### The task
Pull every line of the entries that has the word "computer".

(Stored data)
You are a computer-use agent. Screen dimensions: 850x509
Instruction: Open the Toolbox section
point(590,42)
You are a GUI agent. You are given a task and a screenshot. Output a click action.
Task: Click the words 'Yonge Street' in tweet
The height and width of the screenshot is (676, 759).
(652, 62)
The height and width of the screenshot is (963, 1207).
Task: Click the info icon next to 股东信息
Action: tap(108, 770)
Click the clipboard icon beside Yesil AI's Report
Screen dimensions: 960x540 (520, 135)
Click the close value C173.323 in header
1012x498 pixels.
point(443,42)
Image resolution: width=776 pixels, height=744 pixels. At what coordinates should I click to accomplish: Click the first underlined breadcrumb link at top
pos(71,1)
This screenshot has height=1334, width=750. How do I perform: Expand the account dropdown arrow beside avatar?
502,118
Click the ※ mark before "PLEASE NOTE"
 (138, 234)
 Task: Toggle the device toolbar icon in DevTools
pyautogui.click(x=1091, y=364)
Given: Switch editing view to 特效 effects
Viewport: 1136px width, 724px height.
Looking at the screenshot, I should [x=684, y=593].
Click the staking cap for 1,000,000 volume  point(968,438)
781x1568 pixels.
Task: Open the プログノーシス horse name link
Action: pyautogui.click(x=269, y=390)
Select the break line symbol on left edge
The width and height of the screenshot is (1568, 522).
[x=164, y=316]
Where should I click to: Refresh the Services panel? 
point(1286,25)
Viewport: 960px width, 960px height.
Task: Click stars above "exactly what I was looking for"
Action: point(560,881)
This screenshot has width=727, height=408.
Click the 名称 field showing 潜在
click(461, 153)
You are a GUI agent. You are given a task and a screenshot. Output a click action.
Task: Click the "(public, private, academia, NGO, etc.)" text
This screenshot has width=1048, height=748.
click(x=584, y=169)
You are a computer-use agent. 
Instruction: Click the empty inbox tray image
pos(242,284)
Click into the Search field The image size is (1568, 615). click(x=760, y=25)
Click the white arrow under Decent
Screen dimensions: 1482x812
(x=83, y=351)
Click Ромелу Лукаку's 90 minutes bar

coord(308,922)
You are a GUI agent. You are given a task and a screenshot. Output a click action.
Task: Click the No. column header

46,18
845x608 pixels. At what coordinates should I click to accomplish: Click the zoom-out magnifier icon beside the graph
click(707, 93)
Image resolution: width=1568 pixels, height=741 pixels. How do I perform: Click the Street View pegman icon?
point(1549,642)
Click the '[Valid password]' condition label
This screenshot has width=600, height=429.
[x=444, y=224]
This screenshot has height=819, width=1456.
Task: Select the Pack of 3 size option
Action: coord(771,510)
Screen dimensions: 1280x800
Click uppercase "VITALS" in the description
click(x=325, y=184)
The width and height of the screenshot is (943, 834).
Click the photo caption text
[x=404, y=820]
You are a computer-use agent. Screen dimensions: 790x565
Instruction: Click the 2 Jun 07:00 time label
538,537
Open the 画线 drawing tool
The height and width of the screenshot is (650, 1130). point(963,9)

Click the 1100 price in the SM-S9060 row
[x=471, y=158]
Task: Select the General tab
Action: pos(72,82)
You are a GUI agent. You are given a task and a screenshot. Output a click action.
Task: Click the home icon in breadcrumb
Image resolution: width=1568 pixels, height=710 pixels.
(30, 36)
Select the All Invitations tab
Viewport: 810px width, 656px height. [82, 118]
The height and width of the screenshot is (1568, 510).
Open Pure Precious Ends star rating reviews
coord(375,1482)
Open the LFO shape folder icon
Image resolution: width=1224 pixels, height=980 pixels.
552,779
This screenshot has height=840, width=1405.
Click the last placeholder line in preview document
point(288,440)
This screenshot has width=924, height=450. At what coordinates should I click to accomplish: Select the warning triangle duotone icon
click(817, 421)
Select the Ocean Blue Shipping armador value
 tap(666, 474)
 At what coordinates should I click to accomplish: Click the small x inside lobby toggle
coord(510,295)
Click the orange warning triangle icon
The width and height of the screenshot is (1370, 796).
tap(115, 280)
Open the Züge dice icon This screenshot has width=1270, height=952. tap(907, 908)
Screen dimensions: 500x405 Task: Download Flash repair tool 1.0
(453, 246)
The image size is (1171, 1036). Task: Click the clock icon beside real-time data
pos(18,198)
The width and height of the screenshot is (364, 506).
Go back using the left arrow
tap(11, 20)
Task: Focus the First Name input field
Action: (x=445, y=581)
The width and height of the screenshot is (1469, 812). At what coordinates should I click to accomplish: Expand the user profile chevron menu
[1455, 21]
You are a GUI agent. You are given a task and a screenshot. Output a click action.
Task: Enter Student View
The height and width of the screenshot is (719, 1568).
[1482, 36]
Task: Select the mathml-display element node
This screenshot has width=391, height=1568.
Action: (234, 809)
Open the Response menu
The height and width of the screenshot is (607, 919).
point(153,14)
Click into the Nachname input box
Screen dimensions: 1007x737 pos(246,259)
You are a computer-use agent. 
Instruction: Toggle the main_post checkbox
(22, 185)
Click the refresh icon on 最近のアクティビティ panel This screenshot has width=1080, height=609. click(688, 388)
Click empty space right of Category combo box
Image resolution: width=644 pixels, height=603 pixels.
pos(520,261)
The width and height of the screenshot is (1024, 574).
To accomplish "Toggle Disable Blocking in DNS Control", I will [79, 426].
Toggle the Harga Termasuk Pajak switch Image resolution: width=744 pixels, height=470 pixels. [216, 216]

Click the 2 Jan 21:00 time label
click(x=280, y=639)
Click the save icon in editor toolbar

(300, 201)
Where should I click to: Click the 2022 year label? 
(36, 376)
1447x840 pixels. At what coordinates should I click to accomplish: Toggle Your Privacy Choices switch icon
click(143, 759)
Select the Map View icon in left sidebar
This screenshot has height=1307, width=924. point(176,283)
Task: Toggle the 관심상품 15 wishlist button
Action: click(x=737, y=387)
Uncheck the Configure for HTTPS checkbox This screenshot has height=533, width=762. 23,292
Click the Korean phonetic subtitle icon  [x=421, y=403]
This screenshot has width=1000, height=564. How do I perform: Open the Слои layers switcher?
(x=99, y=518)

### Solved exercise
You are a computer-use agent. Screen dimensions: 850x509
You are a computer-use agent. 
You are a computer-use agent. Screen dimensions: 790x565
You are a computer-use agent. 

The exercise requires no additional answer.